### Source data ###

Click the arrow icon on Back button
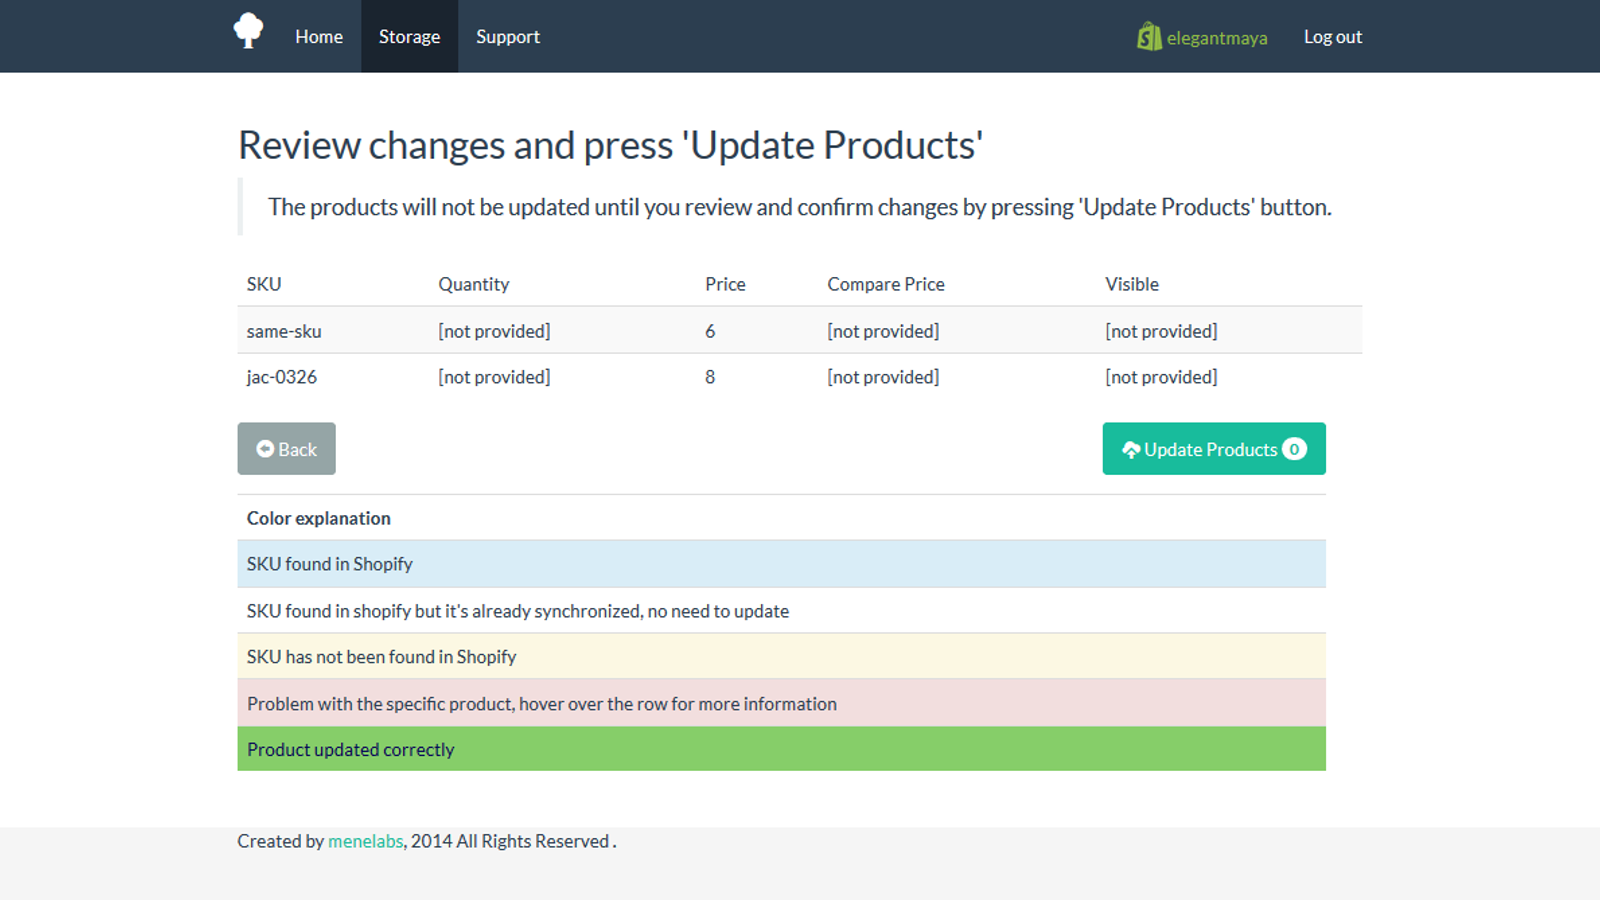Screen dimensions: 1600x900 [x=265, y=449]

###
### Source data ###

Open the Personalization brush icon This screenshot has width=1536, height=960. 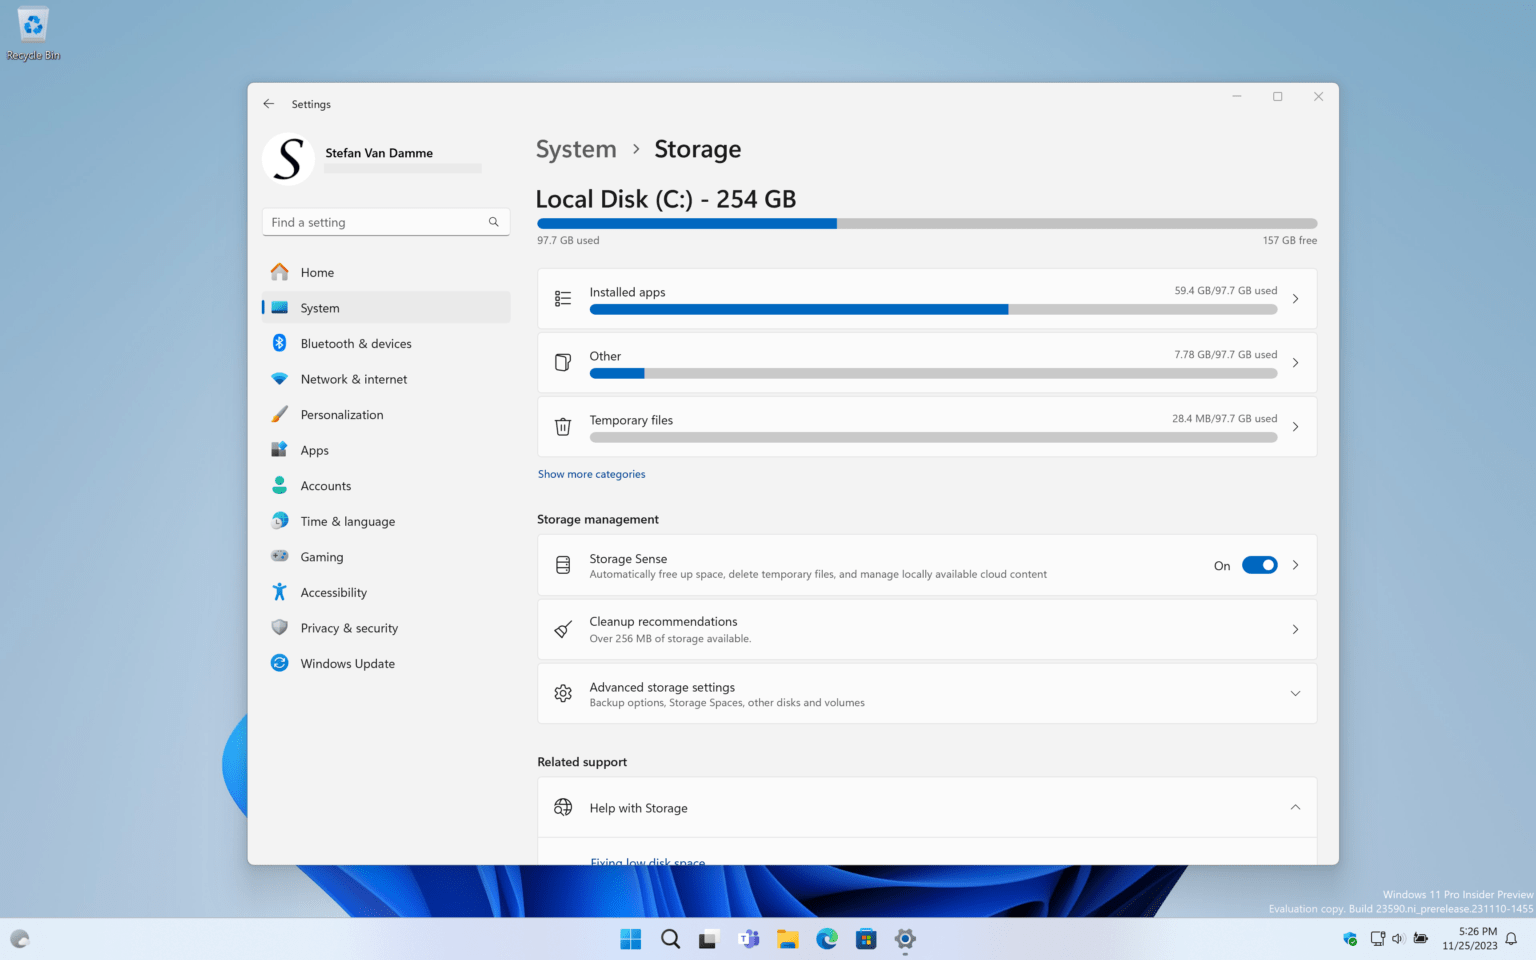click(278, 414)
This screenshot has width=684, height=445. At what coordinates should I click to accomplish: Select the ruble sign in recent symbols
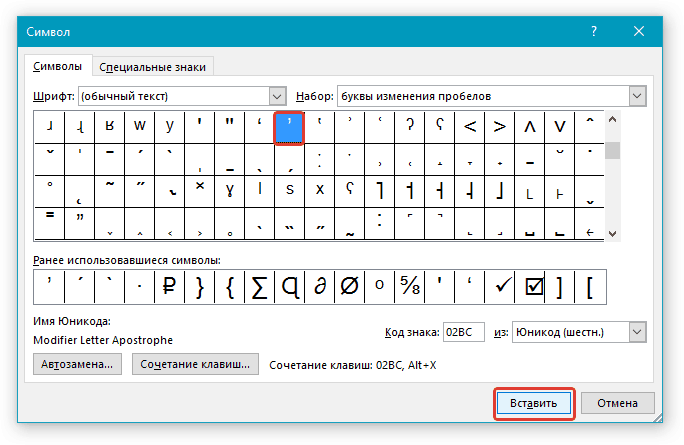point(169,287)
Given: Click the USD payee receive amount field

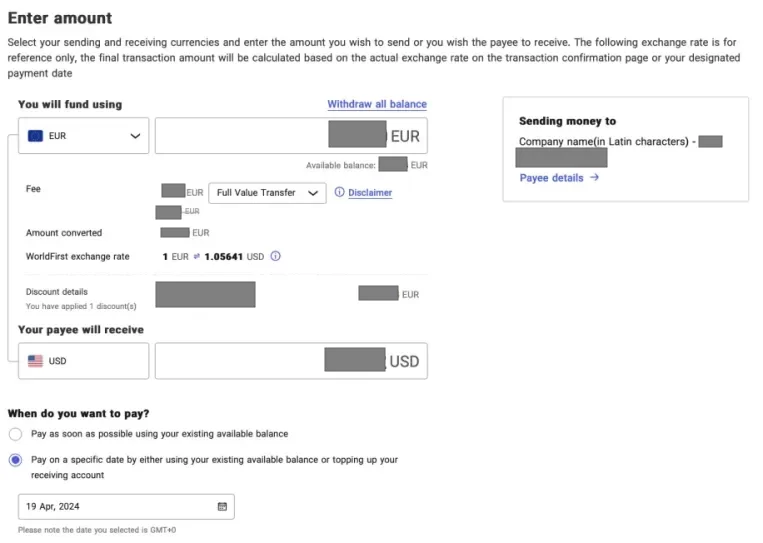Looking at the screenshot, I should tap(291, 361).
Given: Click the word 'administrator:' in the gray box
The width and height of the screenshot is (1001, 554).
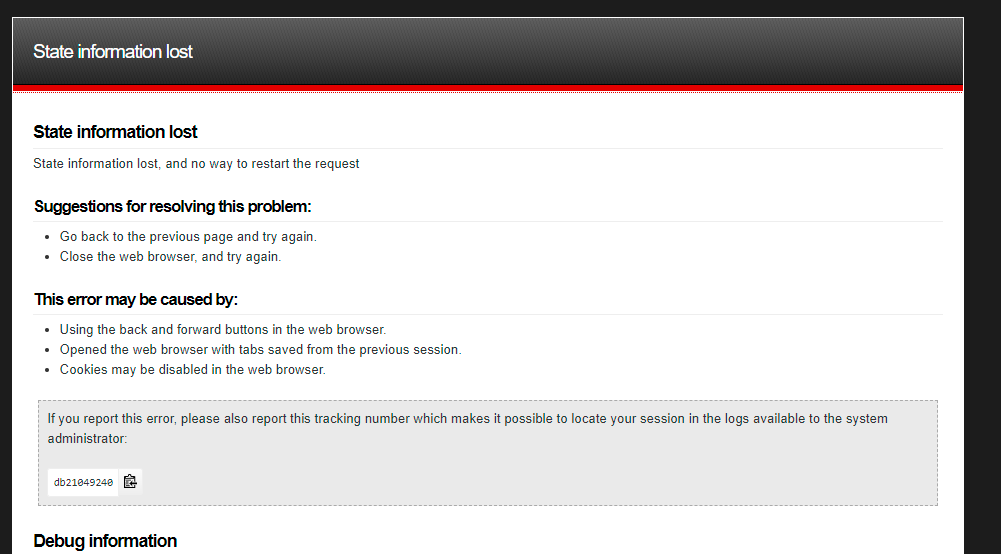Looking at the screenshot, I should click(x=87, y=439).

###

Begin at the line in the entries above that has "This screenshot has width=684, height=445.", stop after the line that has "Given: Click the word", and output exactly those lines without pictures.

This screenshot has width=684, height=445. At what coordinates should I click to accomplish: Select the ruble sign in recent symbols
point(169,287)
Given: Click the USD payee receive amount field

Looking at the screenshot, I should tap(291, 361).
Given: Click the word 'administrator:' in the gray box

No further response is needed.